Any analyzer / mapping suggestions for Web search?

We are planning to develop a site search type functionality to replace some
aging and painful nutch infrastructure. We are obviously not looking to
rebuild google, but assuming we have a decent spider, does anyone
have analyzer/mapping suggestions for a site search index?

Off the top of my head, the mapping would include fields like:

host
site
content length
url
mime/type
title
description (from html or tika)
content
last modified
keywords
language
author
geo_stuff

I was wondering if anyone had any experiences or analyzer / mapping
definitions they'd be willing to share?

Will


Will Ezell

We use nutch to crawl and feed elasticsearch so you might be able to
continue to use nutch as your crawler.

-Eric

On Friday, March 9, 2012 9:29:23 AM UTC-5, Will Ezell wrote:

We are planning to develop a site search type functionality to replace
some aging and painful nutch infrastructure.
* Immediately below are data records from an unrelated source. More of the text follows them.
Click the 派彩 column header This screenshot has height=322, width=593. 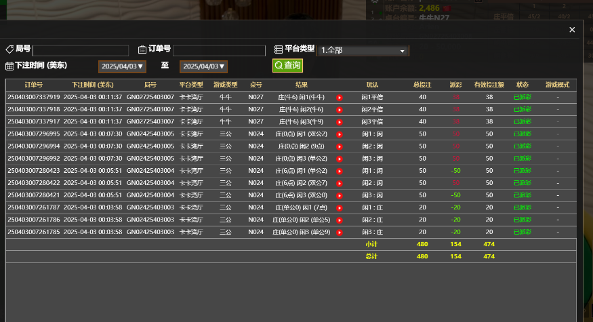(x=455, y=85)
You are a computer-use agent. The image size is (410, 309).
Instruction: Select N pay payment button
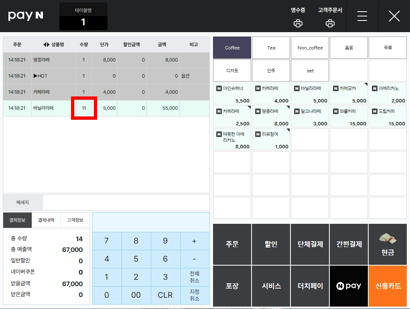349,286
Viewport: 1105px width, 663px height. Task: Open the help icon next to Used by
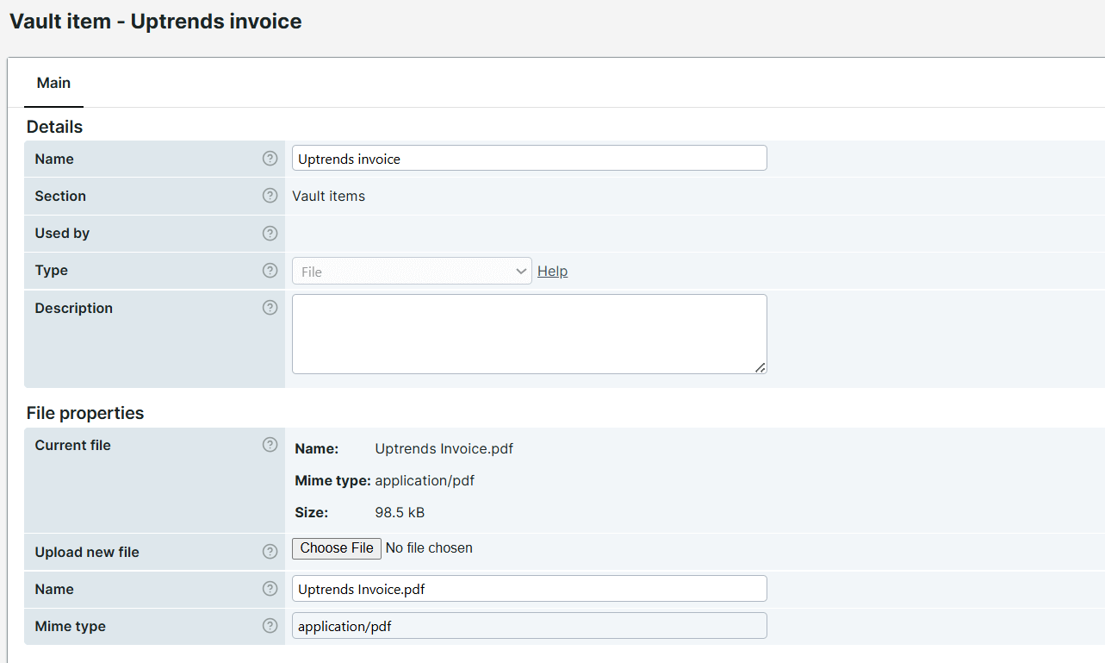pos(270,233)
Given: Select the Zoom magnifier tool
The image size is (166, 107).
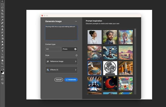Looking at the screenshot, I should click(x=2, y=63).
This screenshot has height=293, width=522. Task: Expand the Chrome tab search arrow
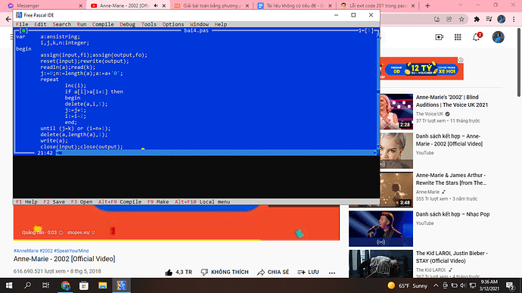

We are obviously not looking
to rebuild google, but assuming we have a decent spider, does anyone
have analyzer/mapping suggestions for a site search index?

Off the top of my head, the mapping would include fields like:

host
site
content length
url
mime/type
title
description (from html or tika)
content
last modified
keywords
language
author
geo_stuff

I was wondering if anyone had any experiences or analyzer / mapping
definitions they'd be willing to share?

Will


Will Ezell
http://dotcms.com